# START OF Records for the task

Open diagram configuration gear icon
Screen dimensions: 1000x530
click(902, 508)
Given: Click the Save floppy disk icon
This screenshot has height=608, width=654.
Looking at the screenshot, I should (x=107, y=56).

# END OF Records for the task
# START OF Records for the task

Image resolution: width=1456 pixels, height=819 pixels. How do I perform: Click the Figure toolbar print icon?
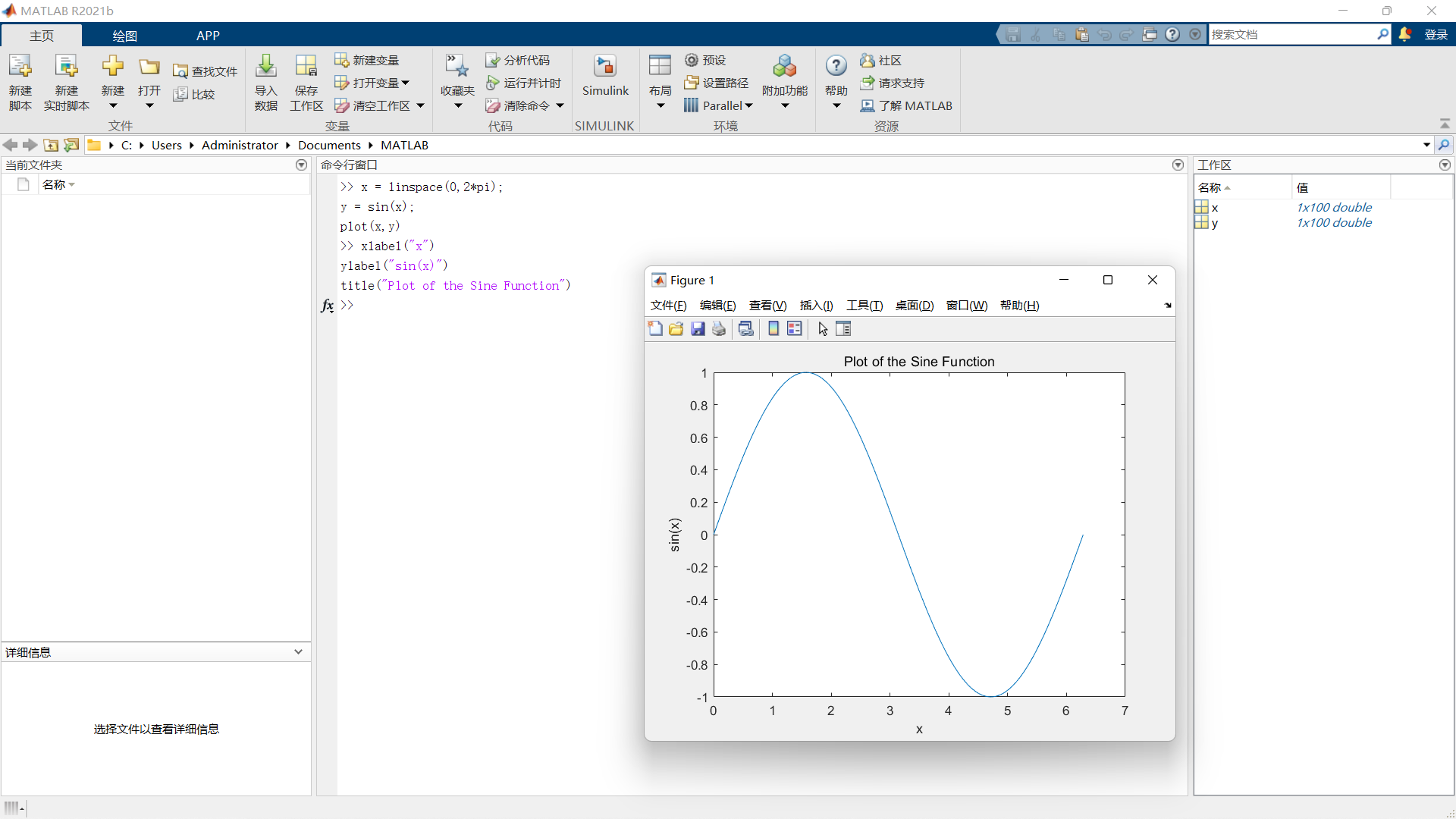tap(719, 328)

# END OF Records for the task
# START OF Records for the task

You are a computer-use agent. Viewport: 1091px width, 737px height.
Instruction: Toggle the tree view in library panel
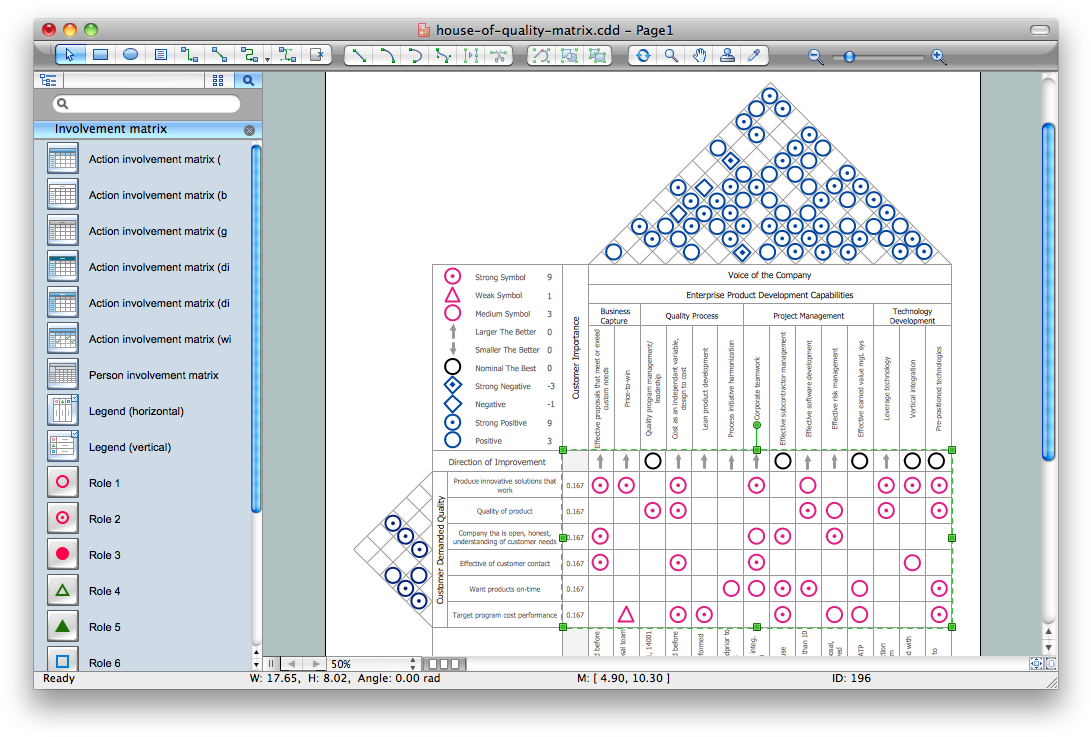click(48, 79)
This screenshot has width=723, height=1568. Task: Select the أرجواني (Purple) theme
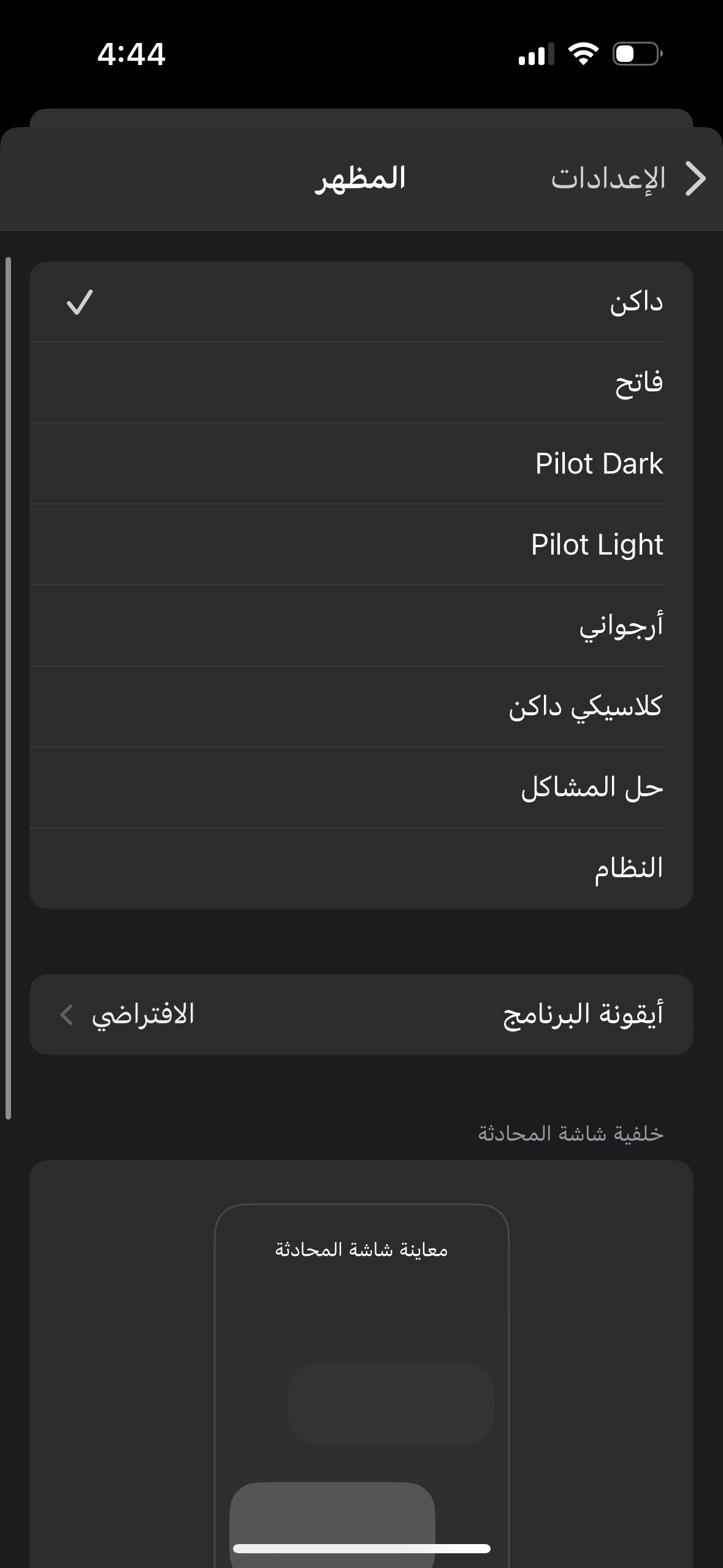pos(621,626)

# END OF Records for the task

_Problem details_
Format the rows from the line containing "Given: Click the Save floppy disk icon" up to and including the line containing "Looking at the" as a Markdown table with the columns Row and Line, skipping any blank lines.

_Correct result_
| Row | Line |
|---|---|
| 1 | Given: Click the Save floppy disk icon |
| 2 | This screenshot has height=608, width=654. |
| 3 | Looking at the screenshot, I should (x=107, y=56). |